In particular, for arguments with LMUL equal to 8, it is possible to support passing in 3 such arguments (i.e. v8-v15, v16-v23, v24-v31).
Reason 2: In RVV, the mask operand of an instruction with a mask must be placed in the v0 register. Let the first vector mask type argument pass in v0 can reduce register move.
Reason 3: Finding the right register segment each time starting from v1 allows more arguments to be passed through the vector registers.

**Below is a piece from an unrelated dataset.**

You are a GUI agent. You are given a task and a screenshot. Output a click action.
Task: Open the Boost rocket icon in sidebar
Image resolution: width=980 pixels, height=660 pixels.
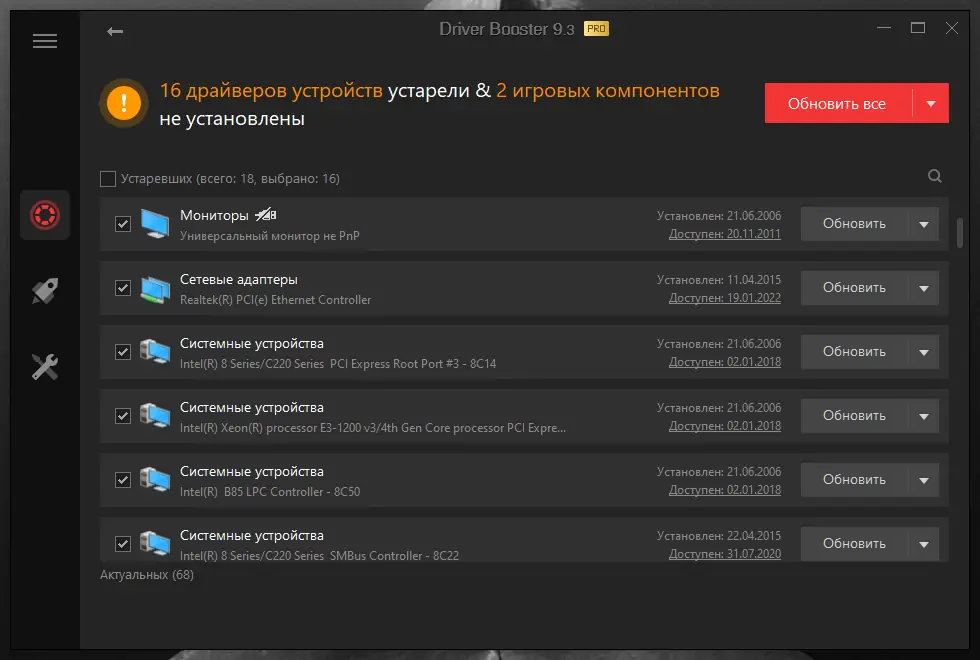[x=46, y=290]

For example for the function void foo(vint32m8_t a1, vint32m8_t a2, vint32m8_t a3, vint32m1_t a4 vint32m2_t a5, vint32m4_t a6);. You can pass a1 into v8-v15, a2 into v16-v23, a3 into v24-v31, a4 into v1, a5 into v2-v3, a6 into v4-v7. If not, a4, a5, and a6 need to be passed by reference.
~~Reason 4: Start from v1 to find LMUL-aligned vector registers segment for return value can reduce the overlap of different LMUL return value vector registers.~~

(Update 2023-6-28: Kito pointed out that this reason is not true. Proposal for Vector Calling Convention #389 (comment))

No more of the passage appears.